Because it is highly potent, inexpensive to produce, and simple to transport, illegal fentanyl is a lucrative drug. Many people use drugs like heroin, cocaine, methamphetamine, or benzodiazepines without realising that they may be using illicit fentanyl, or that the drug has been contaminated with or adulterated with fentanyl. While some people seek out illicit fentanyl on purpose.

The risk of overdosing is significantly increased when using a drug that has also been laced with fentanyl because it is roughly 50 times also more potent than heroin and a lethal dose can be as low as two milligrammes.

india witnesses 300 pc increase in seizure of heroin in last 5 years: ncb dg

Nora D. Volkow, M.D., Director of NIDA, stated that a rise in illegal fentanyl pills “points to a new and also increasingly dangerous period in the current United States.” “When a pill is also contaminated with fentanyl, as is now frequently the case, poisoning can easily occur because people who are less experienced with drugs and have lower tolerances frequently take or snort pills.

To determine how much fentanyl is present in fake pills, a team led currently by Joseph J. Palamar, Ph.D., M.P.H., also associate professor at NYU Grossman School of Medicine and also co-investigator on the current NIDA-funded National Drug Early Warning System (NDEWS), analysed data on drug seizures by law enforcement. The data were gathered from the current High Intensity Drug Trafficking Areas (HIDTA) database.

The team found that between the current first quarter of 2018 and the last quarter of 2021, there were an increase in the number of seizures of fentanyl-containing pills from 68 to 635, an increase in the number of individual pills also seized by law enforcement from 42,202 to 2,089,186, an increase in the number of seizures of fentanyl-containing powder from 424 to 1,539, and an increase in the weight of powder seized from 298.2 kg to 2,416.0 kg.

HIDTA also distinguishes between fentanyl in pill and powder form, allowing for evaluation in near real time, unlike most survey data and surveillance systems, which can be a year or more behind. By analysing these data, one can help identify trends in illicit substance availability and act as a kind of early warning system to main shift public health education or also interventional resources more quickly.
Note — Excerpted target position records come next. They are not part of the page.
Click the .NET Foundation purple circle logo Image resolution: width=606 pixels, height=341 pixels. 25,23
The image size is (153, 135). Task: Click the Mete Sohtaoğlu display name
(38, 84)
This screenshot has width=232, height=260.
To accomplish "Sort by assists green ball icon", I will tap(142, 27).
People who buy counterfeit drugs, such as oxycodone, hydrocodone, or benzodiazepines, may unintentionally be exposed to fentanyl, which is linked to an increased risk of overdose death. HIDTA data does not distinguish between fentanyl and its analogues, nor does it estimate the amount of fentanyl in seized substances. However, the authors mainly note that the presence of any fentanyl is also an important indicator of overdose risk

“We absolutely need more harm reduction strategies, such as mainly naloxone distribution and also fentanyl test strips, as well as widespread education about the dangers of non-pharmacy pills,” said Dr. Palamar. “This is the first time we’ve seen such a rapid rise in pills laced with fentanyl, raising red flags for an increased risk of harm in a population that may be less familiar with opioids.” The clear message here is that illegally obtained pills may contain f”.
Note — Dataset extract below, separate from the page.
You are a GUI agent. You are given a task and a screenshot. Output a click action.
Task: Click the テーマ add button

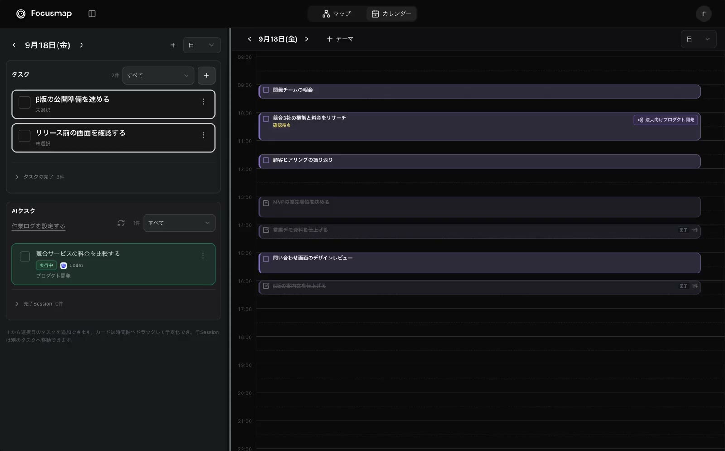pos(340,39)
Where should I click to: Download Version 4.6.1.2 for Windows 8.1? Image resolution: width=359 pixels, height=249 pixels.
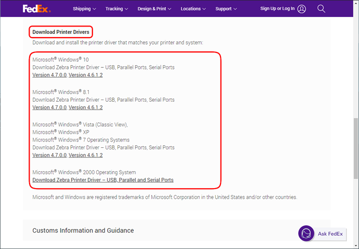point(86,108)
major multi-drug seizure of over 250 pounds of heroin, fentanyl, cocaine, crystal meth and counterfeit pills in the bronx

Drug seizure rates are not reliable indicators of drug availability, the researchers emphasise. But the increase in fentanyl-related drug seizures and overdose deaths from synthetic opioids are trending in lockstep. These results support information from the National Forensic Laboratory Information System of the DEA, which demonstrates a consistent rise in fentanyl seizures in recent years, even during the early COVID-19 pandemic stages.
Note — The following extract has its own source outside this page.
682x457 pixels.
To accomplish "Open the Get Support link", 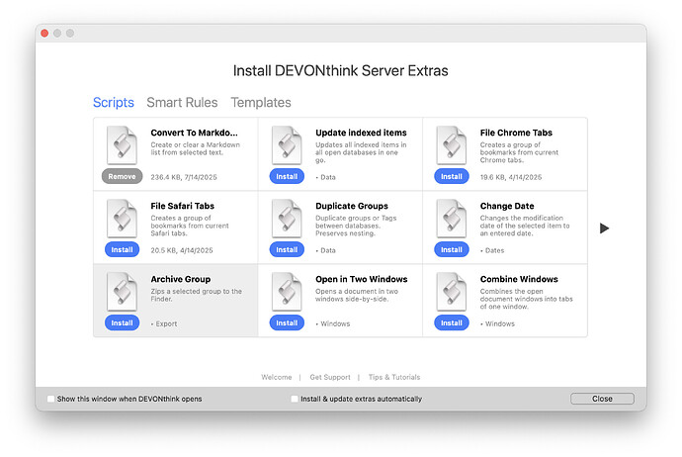I will click(x=330, y=377).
According to Linda B. Cottler, Ph.D., M.P.H., also principal investigator of NDEWS and paper’s last author, “To address the current overdose crisis, you need real-time and high-quality drug surveillance data to inform public health response.” “We hope to guide strategies to combat today’s overdose crisis while also keeping an eye on the horizon to prepare for tomorrow’s problems,” says the NIDA-funded NDEWS, which collects and shares data on drug use trends.